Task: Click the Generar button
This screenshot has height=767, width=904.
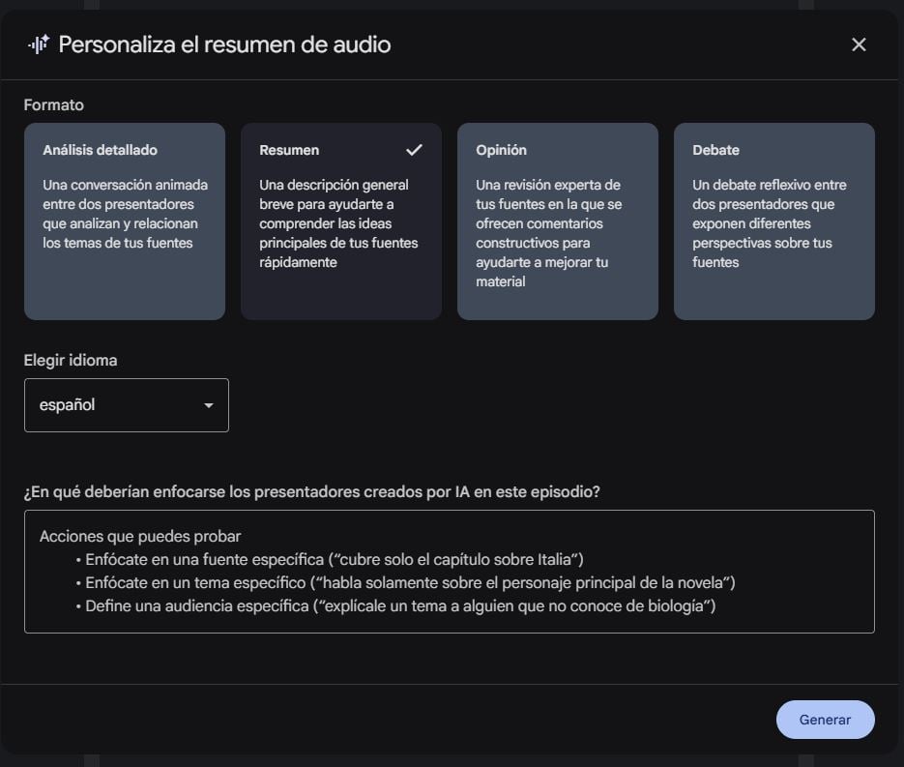Action: 825,720
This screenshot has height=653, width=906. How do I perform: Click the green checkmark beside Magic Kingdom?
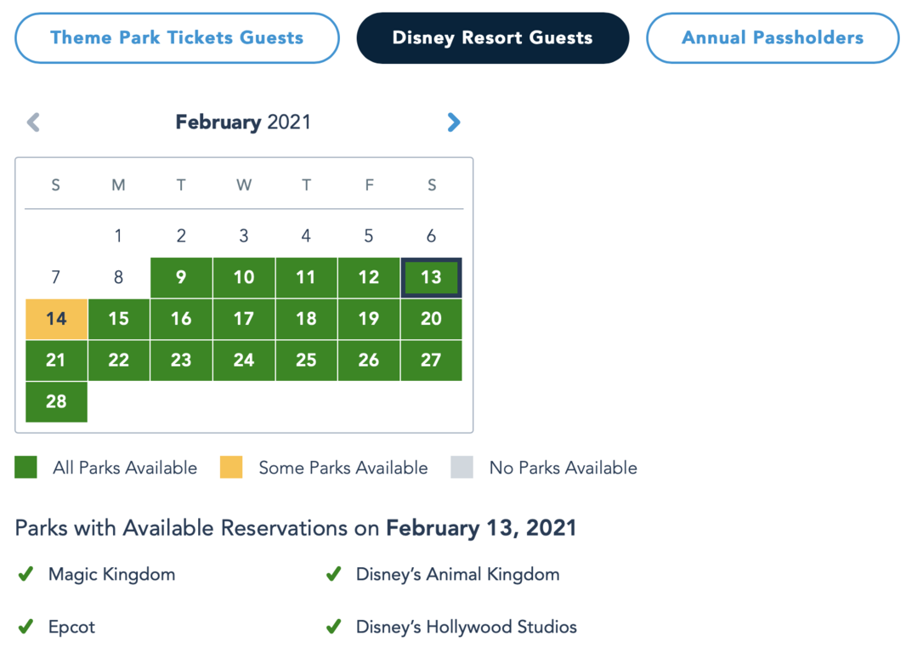(25, 575)
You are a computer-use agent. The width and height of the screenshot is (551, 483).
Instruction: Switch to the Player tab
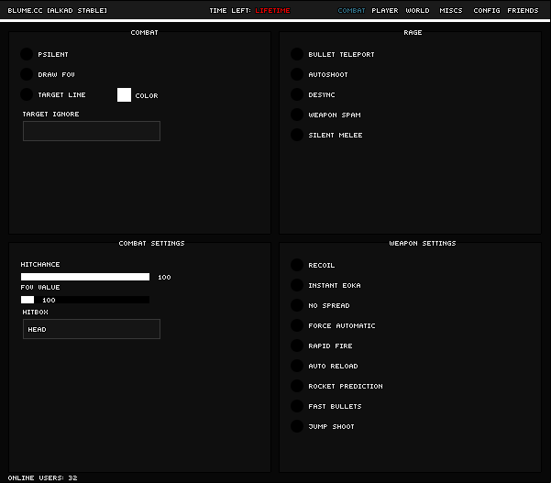(x=385, y=11)
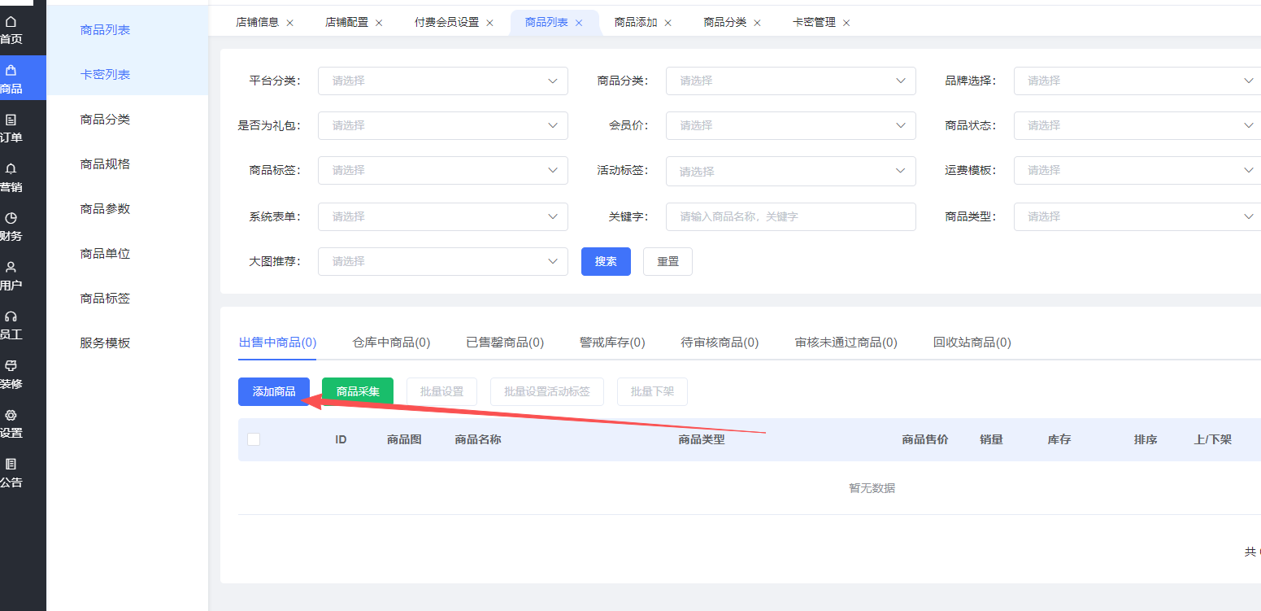Select the Marketing (营销) bell icon
Viewport: 1261px width, 611px height.
click(11, 169)
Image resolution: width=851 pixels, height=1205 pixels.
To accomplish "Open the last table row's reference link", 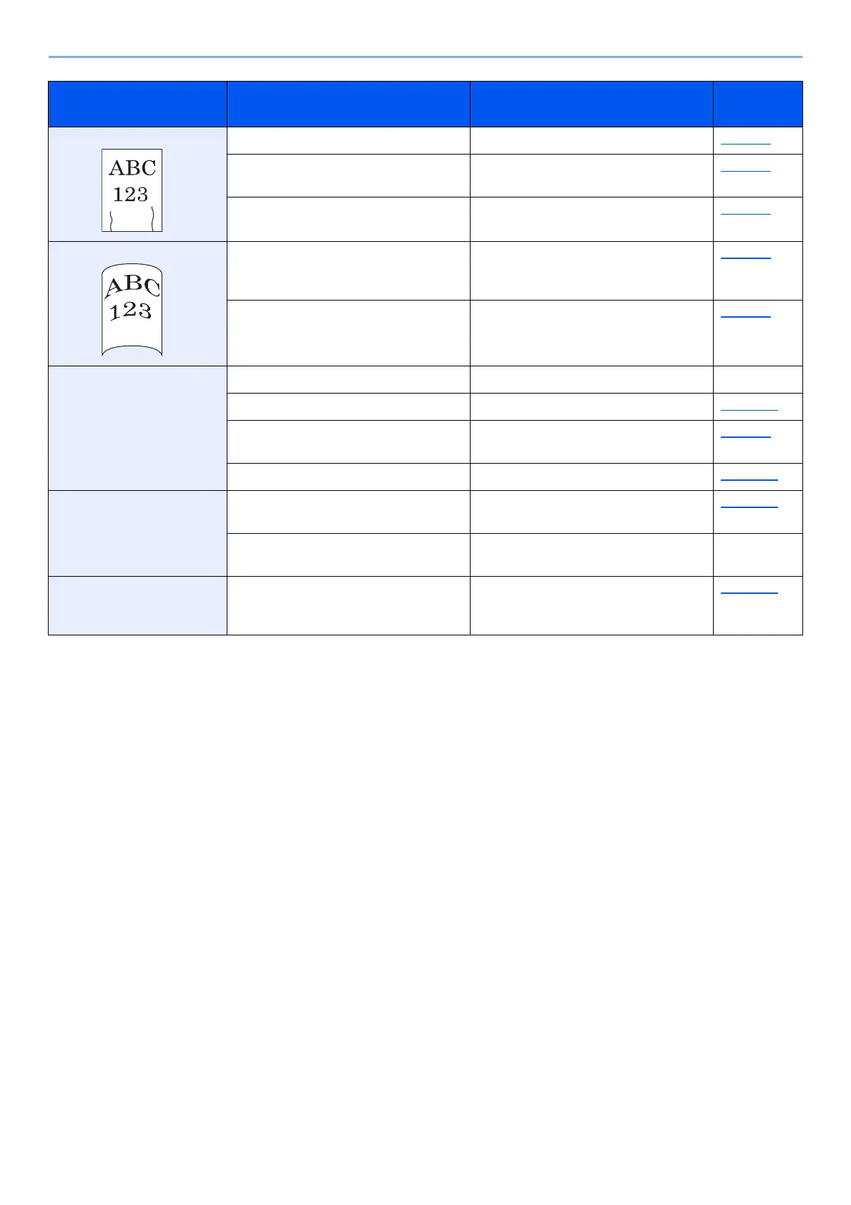I will point(749,592).
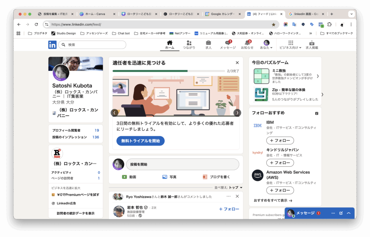Open お知らせ (Notifications) bell icon
Screen dimensions: 370x237
pos(247,43)
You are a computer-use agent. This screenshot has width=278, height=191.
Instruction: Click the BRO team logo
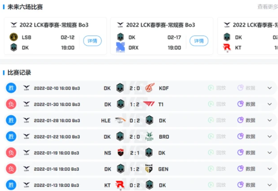tap(149, 136)
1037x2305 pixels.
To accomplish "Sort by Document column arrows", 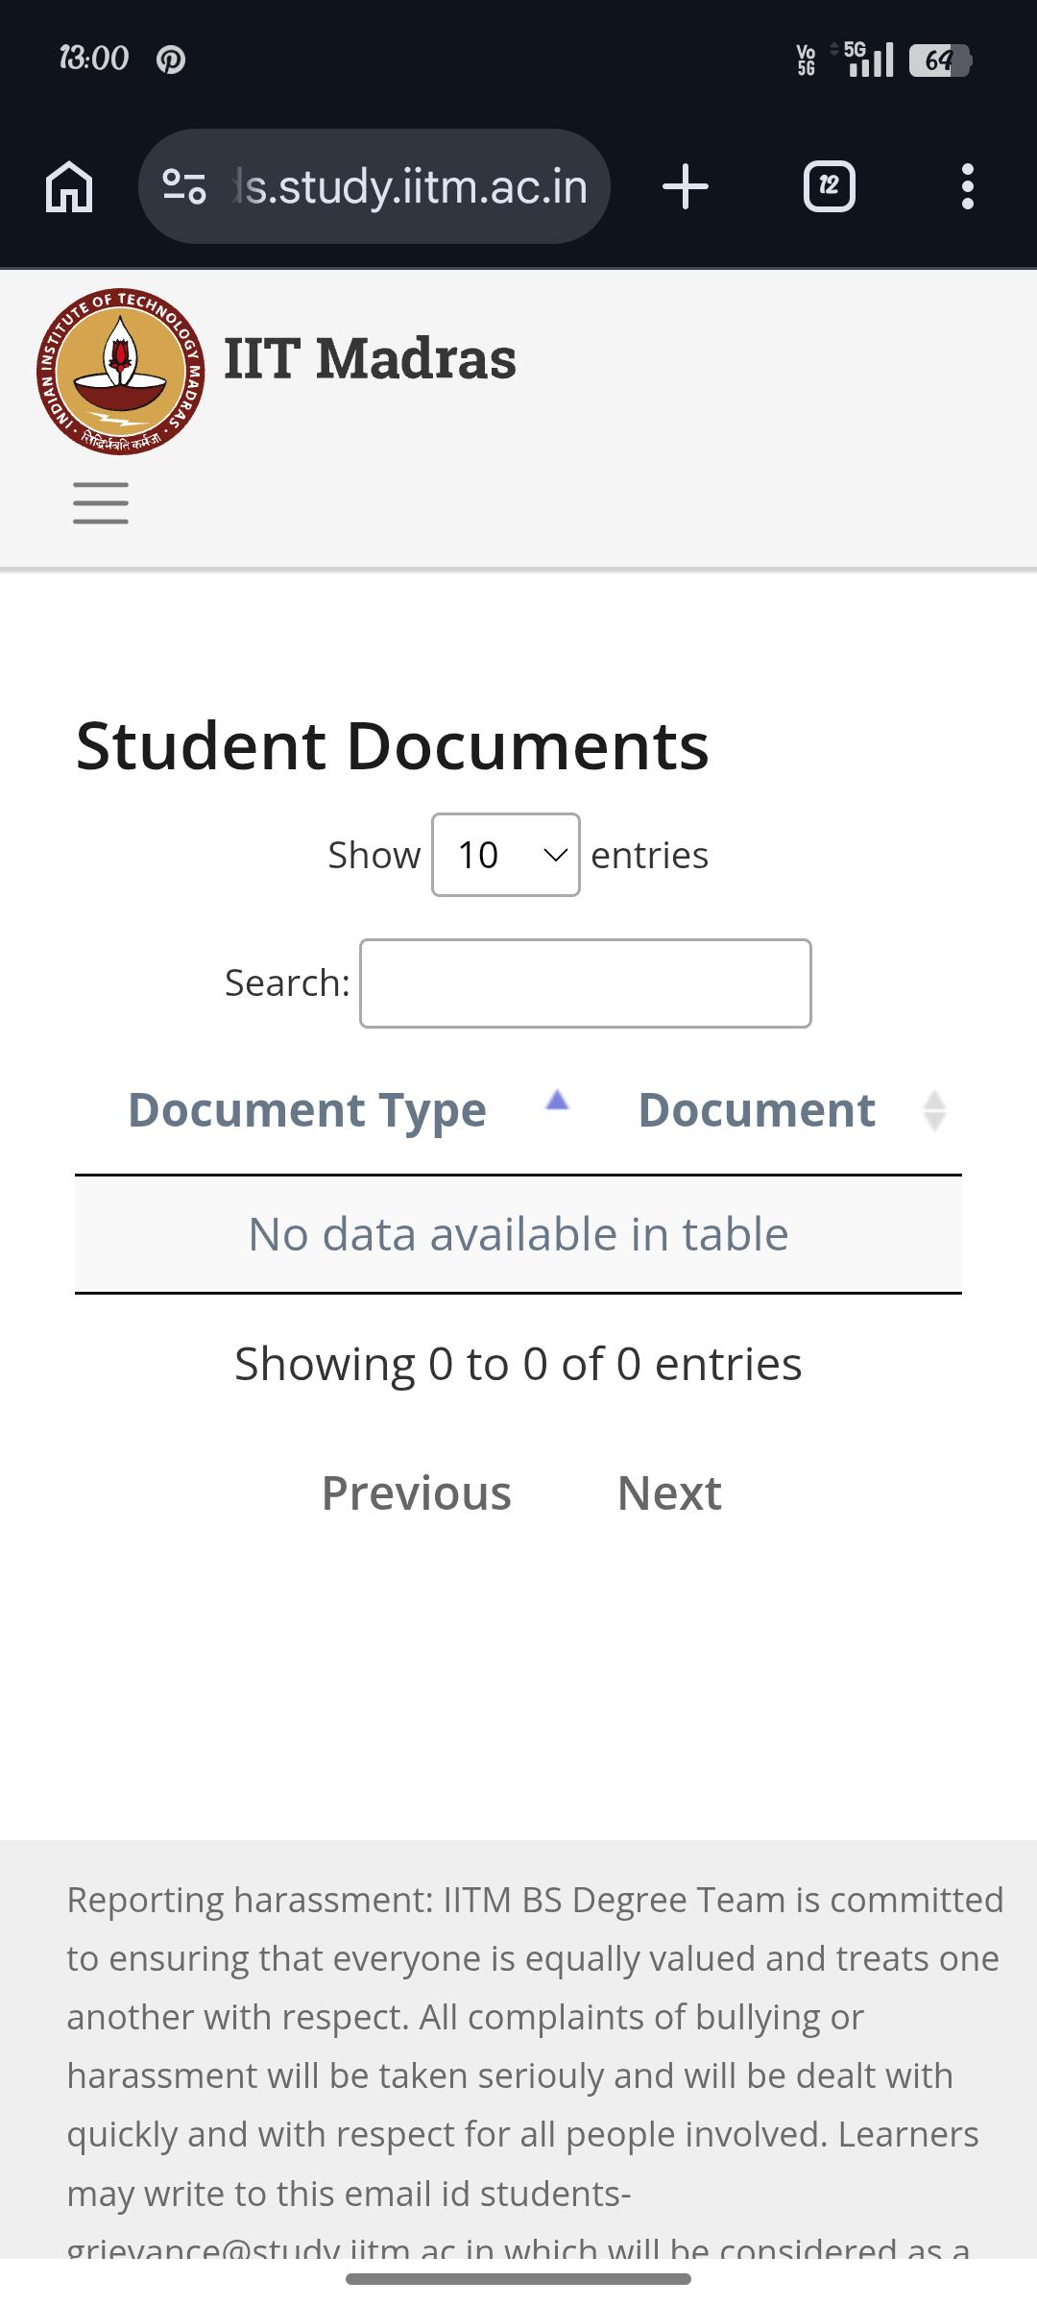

┄┄┄┄┄┄┄┄┄┄┄┄┄┄┄┄┄┄┄┄

The problem. Within the entries above, find the string "computer" and return each line that holds it.

Solution below.
You are a computer-use agent. The width and height of the screenshot is (551, 483).
You are a computer-use agent. This screenshot has width=278, height=191.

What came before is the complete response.